## Problem to solve
Count the lines in the data below that contain the string "dimensions" and reply with the number alone.

------

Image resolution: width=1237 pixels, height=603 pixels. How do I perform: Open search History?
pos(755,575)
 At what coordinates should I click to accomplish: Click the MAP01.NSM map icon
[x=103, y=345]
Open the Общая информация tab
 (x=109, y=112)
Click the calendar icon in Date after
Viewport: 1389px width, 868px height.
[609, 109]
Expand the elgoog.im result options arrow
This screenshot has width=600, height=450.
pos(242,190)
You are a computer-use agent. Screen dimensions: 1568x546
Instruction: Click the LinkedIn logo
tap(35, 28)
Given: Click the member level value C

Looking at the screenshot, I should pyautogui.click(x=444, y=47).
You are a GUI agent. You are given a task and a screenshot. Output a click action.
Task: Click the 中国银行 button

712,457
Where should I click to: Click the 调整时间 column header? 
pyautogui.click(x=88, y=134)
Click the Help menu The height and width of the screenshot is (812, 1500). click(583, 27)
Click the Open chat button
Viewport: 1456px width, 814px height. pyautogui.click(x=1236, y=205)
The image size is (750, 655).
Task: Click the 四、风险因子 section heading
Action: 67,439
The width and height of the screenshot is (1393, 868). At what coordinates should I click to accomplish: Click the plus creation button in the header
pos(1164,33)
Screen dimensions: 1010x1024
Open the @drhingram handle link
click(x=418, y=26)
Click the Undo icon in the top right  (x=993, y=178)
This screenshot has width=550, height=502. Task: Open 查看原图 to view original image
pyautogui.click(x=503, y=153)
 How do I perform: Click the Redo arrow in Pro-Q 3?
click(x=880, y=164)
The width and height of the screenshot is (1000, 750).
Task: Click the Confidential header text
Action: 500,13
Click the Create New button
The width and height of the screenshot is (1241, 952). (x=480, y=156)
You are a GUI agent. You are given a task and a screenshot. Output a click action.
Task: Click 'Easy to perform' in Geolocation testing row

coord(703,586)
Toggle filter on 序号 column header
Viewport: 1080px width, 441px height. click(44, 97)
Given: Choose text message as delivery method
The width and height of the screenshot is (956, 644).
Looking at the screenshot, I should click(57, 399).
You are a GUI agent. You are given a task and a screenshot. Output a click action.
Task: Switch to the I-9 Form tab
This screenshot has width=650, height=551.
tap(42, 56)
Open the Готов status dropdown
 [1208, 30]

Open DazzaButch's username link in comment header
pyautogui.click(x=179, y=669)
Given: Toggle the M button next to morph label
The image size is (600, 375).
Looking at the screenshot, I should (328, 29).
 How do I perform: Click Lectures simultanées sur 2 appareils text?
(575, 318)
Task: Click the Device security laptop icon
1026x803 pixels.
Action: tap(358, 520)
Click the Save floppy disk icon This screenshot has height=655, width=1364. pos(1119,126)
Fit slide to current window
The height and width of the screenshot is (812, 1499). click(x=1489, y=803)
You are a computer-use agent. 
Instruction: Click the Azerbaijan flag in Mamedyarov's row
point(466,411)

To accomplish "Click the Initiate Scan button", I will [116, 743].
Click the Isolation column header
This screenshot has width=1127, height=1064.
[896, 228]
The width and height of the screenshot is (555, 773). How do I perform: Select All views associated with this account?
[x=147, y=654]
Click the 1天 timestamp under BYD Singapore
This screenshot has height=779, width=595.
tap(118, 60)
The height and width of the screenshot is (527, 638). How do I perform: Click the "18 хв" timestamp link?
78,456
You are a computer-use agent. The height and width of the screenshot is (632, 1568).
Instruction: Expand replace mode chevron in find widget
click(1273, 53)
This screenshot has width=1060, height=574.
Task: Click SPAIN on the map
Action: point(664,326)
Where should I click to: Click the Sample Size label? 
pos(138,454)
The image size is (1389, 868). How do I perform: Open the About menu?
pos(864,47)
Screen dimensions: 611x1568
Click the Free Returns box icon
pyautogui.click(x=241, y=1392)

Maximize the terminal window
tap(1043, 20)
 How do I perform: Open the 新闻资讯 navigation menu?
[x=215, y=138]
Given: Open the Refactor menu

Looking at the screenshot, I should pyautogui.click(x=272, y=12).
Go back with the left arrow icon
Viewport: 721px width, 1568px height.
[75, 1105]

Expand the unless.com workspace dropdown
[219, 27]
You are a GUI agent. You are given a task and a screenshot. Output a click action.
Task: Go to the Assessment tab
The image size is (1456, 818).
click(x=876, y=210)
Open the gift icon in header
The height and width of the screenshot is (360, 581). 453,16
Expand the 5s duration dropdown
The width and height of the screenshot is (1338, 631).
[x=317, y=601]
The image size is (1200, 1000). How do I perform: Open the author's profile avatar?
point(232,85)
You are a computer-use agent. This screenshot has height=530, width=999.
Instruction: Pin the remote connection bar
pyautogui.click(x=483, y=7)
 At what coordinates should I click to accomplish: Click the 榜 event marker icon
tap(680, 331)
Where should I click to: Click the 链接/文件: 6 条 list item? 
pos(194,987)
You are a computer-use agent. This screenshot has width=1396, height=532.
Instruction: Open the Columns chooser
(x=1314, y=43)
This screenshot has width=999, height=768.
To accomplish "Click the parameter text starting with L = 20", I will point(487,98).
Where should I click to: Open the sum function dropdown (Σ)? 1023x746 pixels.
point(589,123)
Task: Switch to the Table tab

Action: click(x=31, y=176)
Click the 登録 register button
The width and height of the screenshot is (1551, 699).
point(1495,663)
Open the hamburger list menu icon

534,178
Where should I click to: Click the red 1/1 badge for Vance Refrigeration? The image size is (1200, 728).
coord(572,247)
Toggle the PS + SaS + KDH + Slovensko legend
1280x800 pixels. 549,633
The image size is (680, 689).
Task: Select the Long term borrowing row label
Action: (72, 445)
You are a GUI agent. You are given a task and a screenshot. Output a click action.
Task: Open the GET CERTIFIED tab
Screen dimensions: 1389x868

------

## Complete output
4